One of these two points may be the centre of the rod and the other one end of the rod; or it may be easier to take the points at opposite ends of the rod, and ignore the centre altogether.

So, what principles can you use to solve your problem? I shall call the moving particle A, the particle on the rod that is struck B, and the other end of the rod C. Let's deal with (a) first: elastic collision. You can say:

At the moment of impact, there is no external impulse. So the (linear) momentum of the system along and perpendicular to the line AB is unchanged.
The impulse on A is along the line BA, so A bounces back along BA, the line along which it came. Call this rebound velocity $v_1$ .
The impulse on C is along the line of the rod, so C moves along the line BC.
Split the velocity of B into two components: one along the rod ( $v_2$ ) and one perpendicular to the rod ( $v_3$ ). Then the velocity of C = $v_2$ , because it's a rigid rod.
Finally, there is no loss of kinetic energy if the collision is perfectly elastic.

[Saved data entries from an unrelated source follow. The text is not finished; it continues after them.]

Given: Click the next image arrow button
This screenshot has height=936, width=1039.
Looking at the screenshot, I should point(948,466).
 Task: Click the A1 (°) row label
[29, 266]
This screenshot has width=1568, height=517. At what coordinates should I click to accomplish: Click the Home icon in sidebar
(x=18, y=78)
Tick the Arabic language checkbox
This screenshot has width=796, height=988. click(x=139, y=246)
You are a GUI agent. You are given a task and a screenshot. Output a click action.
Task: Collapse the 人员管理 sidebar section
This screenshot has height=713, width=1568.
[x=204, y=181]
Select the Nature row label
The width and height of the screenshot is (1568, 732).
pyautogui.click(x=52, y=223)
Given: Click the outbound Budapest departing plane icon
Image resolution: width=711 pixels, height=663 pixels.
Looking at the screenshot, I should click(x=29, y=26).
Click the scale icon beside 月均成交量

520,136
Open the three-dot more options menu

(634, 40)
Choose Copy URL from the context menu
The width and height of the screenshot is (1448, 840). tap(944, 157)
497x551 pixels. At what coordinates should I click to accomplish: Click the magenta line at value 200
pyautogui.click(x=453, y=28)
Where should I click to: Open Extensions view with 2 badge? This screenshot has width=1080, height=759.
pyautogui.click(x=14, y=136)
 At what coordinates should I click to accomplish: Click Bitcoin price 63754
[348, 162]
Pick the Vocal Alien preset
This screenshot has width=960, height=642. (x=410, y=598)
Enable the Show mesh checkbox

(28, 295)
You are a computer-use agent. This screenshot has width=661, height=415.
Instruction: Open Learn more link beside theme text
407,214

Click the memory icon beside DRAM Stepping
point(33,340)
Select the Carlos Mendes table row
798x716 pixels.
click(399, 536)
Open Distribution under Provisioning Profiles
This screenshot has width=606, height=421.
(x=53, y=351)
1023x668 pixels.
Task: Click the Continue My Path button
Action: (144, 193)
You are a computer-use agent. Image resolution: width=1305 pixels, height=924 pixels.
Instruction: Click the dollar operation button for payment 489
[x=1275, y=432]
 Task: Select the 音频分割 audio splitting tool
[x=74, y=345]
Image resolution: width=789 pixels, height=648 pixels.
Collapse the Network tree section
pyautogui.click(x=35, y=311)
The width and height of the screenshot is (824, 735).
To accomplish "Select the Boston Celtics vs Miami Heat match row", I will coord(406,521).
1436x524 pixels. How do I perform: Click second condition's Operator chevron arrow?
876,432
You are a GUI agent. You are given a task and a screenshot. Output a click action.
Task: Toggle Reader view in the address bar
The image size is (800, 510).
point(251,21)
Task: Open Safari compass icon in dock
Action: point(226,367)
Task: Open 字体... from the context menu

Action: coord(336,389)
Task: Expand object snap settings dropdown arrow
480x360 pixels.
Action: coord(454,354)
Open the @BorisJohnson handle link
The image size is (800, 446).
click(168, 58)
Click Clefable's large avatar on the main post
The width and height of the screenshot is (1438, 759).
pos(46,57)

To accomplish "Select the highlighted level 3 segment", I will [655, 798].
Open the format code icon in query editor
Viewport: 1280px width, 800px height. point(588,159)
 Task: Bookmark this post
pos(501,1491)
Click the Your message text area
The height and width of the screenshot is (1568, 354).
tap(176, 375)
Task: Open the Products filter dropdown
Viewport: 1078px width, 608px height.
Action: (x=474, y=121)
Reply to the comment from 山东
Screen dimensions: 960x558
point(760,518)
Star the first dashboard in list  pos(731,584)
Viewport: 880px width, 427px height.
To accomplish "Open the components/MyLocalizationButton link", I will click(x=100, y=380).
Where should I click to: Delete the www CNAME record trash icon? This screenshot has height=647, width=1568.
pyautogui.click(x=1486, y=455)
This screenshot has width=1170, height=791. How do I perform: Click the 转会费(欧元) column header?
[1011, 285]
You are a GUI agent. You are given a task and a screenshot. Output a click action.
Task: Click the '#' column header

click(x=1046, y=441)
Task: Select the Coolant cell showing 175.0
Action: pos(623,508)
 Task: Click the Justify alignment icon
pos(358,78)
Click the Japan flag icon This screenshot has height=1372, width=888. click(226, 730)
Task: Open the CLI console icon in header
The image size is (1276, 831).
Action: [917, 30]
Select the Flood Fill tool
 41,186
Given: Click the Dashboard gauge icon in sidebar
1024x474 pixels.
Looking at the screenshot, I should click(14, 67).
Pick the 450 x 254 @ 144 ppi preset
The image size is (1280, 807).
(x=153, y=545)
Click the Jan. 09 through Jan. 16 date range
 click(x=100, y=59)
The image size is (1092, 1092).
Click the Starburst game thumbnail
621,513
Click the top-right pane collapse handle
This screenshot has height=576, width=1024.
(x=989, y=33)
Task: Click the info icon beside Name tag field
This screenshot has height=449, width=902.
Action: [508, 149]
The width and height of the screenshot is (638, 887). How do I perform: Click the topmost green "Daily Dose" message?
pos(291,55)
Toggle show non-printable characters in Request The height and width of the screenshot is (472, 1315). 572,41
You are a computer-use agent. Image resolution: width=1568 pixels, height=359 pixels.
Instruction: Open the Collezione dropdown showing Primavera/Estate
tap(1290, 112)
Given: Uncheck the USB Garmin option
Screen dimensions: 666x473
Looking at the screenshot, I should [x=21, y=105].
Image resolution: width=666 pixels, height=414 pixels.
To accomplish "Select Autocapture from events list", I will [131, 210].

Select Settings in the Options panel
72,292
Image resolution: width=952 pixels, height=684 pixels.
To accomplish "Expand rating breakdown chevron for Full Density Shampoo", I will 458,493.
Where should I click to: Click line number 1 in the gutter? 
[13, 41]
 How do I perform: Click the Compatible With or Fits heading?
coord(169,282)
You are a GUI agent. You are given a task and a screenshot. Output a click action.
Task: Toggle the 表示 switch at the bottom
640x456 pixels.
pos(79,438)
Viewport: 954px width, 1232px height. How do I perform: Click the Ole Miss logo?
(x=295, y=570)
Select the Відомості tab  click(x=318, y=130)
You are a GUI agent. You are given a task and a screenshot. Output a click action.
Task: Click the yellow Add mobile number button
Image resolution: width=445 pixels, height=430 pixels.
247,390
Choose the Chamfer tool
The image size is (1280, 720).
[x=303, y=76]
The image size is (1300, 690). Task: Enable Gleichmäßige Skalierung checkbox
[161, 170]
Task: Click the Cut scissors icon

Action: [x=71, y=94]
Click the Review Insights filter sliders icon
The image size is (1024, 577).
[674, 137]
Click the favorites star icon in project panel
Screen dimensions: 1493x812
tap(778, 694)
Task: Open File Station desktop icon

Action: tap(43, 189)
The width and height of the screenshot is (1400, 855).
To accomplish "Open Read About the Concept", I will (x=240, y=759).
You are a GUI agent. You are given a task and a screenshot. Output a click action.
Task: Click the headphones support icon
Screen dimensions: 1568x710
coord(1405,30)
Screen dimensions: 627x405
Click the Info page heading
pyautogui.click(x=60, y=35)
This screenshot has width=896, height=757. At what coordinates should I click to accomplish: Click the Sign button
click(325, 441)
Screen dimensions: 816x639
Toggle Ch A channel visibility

These will give you three equations, from which you can find, in terms of $v_0$ , the velocity of A, and the two components of the velocity of B (and hence the velocity of C). I make these, respectively:

$v_1=\frac{v_0}{7}, v_2 = \frac{2\sqrt{2}v_0}{7}, v_3 = \frac{4\sqrt{2}v_0}{7}$

Bearing in mind what I said initially, the velocity of B relative to C is therefore $\frac{4\sqrt{2}v_0}{7}$ at right angles to the rod, and the angular velocity of the rod is therefore $\frac{4\sqrt{2}v_0}{7l}$

In part (b), after impact, A and B coalesce to form a particle with mass $2m$ . So let the components of velocity of this new particle again be $v_2$ and $v_3$ , with C's velocity, as before, being $v_2$ . We can no longer use the KE equation, but the two components of momentum of the system along and at right angles to AB are still unchanged at impact.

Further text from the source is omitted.